(Stored data)
+ + + +
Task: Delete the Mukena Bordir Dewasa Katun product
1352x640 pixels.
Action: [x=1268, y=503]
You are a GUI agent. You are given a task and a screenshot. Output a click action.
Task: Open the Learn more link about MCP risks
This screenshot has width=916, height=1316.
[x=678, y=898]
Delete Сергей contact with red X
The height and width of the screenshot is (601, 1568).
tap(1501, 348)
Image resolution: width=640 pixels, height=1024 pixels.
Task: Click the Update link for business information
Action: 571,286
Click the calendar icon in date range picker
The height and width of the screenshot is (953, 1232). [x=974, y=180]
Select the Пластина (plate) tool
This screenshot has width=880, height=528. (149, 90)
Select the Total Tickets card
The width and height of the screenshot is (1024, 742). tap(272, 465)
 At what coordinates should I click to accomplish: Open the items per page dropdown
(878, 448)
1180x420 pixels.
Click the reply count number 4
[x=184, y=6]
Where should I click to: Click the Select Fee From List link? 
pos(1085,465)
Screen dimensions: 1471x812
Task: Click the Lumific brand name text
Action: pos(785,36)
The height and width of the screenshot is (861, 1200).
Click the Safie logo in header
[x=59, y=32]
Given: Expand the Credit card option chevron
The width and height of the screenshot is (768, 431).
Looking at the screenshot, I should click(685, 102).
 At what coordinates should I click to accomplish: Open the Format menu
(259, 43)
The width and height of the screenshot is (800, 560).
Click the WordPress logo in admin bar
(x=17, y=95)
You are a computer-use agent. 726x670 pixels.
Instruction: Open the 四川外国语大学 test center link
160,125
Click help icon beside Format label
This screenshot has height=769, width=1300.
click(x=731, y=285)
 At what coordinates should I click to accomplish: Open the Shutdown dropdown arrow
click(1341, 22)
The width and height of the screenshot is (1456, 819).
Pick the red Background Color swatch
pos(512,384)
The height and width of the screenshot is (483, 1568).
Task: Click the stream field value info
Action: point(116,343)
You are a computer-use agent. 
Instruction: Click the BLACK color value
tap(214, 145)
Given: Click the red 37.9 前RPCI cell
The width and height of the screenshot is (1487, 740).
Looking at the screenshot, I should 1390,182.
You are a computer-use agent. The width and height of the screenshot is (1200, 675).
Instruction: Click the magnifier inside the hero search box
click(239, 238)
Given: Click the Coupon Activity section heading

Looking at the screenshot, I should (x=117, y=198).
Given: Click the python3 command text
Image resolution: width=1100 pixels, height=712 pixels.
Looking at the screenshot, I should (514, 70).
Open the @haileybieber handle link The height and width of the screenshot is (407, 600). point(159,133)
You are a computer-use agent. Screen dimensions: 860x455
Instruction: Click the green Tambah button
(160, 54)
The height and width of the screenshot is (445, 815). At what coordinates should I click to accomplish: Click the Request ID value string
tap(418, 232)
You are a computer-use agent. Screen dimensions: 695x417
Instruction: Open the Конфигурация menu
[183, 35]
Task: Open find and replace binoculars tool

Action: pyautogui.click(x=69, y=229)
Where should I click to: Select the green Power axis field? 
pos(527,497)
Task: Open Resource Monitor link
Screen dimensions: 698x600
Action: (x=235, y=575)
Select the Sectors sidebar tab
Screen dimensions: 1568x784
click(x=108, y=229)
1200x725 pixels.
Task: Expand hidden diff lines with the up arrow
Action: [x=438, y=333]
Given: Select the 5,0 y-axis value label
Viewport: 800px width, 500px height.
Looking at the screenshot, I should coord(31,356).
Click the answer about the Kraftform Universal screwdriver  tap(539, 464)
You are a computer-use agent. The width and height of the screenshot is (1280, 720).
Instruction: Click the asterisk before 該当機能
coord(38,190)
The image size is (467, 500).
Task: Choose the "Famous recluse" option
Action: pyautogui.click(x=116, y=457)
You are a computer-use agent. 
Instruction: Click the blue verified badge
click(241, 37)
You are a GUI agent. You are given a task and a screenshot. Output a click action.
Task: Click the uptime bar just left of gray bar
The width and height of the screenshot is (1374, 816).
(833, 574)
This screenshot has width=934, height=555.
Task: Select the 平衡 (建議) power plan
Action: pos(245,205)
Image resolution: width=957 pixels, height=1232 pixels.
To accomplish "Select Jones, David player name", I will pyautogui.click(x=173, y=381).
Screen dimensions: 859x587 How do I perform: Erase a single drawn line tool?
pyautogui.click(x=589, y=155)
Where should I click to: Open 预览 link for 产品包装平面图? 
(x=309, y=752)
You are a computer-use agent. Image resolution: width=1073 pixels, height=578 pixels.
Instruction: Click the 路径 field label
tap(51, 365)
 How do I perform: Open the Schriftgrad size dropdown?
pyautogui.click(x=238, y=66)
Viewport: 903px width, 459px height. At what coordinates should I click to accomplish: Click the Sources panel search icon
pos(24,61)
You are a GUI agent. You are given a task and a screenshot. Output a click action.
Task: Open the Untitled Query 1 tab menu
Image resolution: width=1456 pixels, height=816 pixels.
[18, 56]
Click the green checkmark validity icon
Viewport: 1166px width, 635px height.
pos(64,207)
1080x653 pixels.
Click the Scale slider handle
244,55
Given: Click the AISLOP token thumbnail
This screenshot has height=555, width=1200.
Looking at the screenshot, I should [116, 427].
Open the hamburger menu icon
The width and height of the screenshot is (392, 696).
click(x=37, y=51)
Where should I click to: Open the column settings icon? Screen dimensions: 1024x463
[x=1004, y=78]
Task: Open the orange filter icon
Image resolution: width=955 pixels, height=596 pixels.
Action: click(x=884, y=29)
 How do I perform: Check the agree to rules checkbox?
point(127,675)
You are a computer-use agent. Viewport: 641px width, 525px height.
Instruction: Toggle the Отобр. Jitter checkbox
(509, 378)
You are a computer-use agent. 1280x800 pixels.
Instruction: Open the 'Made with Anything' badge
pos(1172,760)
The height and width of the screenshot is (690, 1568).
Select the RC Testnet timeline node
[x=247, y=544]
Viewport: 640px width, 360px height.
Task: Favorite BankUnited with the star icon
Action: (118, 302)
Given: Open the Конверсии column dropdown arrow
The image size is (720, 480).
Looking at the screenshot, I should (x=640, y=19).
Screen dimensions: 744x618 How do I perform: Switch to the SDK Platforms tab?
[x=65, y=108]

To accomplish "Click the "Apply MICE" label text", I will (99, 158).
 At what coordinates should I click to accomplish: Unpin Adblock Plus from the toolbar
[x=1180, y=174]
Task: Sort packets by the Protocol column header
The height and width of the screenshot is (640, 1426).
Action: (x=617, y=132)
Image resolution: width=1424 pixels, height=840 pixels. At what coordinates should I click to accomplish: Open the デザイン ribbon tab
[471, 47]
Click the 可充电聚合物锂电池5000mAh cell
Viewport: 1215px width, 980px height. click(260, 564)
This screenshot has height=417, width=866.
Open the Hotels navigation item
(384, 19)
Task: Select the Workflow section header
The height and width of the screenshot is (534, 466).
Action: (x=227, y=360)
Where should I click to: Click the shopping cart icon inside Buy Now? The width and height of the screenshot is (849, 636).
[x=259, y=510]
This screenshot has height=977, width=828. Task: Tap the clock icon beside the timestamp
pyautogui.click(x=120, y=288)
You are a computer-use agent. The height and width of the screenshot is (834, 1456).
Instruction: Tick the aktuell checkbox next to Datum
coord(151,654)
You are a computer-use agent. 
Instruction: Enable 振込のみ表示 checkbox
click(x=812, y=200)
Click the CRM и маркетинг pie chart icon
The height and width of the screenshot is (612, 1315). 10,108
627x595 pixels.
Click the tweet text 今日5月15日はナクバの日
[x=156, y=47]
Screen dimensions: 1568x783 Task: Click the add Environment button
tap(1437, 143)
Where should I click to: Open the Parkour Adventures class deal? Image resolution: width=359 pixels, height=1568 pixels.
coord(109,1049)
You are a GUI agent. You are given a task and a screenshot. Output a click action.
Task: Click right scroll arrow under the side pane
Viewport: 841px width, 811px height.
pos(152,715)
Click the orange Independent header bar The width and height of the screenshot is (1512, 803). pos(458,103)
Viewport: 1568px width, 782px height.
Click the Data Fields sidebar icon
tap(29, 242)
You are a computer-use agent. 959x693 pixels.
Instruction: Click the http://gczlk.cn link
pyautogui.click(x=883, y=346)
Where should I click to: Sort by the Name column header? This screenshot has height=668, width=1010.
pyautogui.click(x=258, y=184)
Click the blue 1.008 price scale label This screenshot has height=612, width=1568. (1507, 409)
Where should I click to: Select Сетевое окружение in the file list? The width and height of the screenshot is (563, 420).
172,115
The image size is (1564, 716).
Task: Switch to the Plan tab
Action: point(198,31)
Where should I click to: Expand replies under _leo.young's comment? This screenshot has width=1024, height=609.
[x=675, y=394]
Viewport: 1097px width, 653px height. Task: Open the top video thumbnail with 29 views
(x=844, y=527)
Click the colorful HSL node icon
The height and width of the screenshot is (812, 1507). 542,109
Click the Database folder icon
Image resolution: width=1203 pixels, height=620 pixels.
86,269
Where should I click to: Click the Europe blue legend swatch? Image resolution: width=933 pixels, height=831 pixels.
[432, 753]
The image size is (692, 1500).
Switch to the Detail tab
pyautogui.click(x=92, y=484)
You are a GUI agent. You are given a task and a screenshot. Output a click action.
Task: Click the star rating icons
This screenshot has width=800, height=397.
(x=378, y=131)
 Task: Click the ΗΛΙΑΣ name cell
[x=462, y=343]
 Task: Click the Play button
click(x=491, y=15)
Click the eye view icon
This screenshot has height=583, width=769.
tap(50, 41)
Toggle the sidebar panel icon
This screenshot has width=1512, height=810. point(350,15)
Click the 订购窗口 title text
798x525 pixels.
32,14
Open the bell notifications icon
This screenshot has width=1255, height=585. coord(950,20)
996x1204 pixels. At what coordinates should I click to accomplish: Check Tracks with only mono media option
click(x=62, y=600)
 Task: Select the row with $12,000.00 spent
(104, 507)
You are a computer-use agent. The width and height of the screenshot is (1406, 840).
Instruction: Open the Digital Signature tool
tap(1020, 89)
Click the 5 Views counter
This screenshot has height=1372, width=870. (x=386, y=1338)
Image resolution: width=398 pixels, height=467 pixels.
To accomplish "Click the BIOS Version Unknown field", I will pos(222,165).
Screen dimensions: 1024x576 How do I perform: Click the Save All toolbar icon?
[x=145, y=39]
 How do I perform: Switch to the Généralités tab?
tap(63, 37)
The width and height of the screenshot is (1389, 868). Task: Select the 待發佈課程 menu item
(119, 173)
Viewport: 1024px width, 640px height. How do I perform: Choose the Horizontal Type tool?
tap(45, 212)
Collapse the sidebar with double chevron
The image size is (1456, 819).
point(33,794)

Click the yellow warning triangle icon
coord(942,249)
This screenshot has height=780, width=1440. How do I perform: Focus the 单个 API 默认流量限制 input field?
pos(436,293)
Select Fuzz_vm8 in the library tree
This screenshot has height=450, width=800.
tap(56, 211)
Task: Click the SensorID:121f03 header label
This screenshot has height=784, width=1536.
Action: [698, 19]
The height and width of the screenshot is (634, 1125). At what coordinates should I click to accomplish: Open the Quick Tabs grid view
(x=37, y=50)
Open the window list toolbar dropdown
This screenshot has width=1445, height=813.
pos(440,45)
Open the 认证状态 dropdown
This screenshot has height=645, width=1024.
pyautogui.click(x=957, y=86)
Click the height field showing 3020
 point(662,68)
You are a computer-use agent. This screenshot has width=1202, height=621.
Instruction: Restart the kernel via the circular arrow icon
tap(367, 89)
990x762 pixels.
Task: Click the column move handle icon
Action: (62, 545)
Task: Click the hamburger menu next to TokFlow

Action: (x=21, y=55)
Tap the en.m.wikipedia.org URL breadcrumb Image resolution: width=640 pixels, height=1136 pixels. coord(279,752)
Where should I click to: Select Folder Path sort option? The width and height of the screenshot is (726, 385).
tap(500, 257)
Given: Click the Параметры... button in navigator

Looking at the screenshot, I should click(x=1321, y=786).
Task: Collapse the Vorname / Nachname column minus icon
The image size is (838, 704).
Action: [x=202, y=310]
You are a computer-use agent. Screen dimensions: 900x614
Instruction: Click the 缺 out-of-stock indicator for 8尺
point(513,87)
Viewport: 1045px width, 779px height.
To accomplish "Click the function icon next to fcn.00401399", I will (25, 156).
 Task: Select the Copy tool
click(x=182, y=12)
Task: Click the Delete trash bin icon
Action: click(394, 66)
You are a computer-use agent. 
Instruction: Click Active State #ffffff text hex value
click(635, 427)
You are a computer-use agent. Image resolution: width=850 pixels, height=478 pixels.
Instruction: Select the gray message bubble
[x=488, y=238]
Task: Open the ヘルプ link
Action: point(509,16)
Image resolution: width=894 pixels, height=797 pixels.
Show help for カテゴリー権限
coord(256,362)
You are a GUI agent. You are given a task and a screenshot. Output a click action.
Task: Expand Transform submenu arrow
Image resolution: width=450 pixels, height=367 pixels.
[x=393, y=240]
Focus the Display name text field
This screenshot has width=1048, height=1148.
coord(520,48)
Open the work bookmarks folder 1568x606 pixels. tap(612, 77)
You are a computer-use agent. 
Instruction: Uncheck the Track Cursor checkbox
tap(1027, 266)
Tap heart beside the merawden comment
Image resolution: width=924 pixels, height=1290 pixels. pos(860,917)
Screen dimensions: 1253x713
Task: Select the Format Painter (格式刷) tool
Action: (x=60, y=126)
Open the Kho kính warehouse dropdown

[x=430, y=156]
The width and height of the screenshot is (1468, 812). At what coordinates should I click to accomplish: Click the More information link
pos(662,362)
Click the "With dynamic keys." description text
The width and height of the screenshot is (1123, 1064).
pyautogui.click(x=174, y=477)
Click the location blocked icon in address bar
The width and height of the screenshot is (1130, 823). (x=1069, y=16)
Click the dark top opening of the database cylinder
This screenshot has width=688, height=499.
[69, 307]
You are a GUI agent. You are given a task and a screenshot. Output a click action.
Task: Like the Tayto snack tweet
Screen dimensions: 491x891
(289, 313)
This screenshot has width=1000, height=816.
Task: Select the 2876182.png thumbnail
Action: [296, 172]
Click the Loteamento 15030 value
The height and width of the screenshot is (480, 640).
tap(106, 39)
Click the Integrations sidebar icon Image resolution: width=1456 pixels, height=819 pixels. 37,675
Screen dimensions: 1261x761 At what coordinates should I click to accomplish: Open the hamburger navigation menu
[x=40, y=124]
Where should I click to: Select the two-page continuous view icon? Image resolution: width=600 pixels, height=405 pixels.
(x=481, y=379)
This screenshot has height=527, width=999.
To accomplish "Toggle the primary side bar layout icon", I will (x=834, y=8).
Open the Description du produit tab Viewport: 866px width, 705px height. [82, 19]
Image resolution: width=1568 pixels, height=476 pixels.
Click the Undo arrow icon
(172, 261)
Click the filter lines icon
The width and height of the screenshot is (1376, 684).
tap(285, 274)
+ + + +
**How to complete this task:**
In the records above, find the lines containing "Collapse" and copy them.

**Answer to this task:**
Collapse the sidebar with double chevron
Task: Collapse the Vorname / Nachname column minus icon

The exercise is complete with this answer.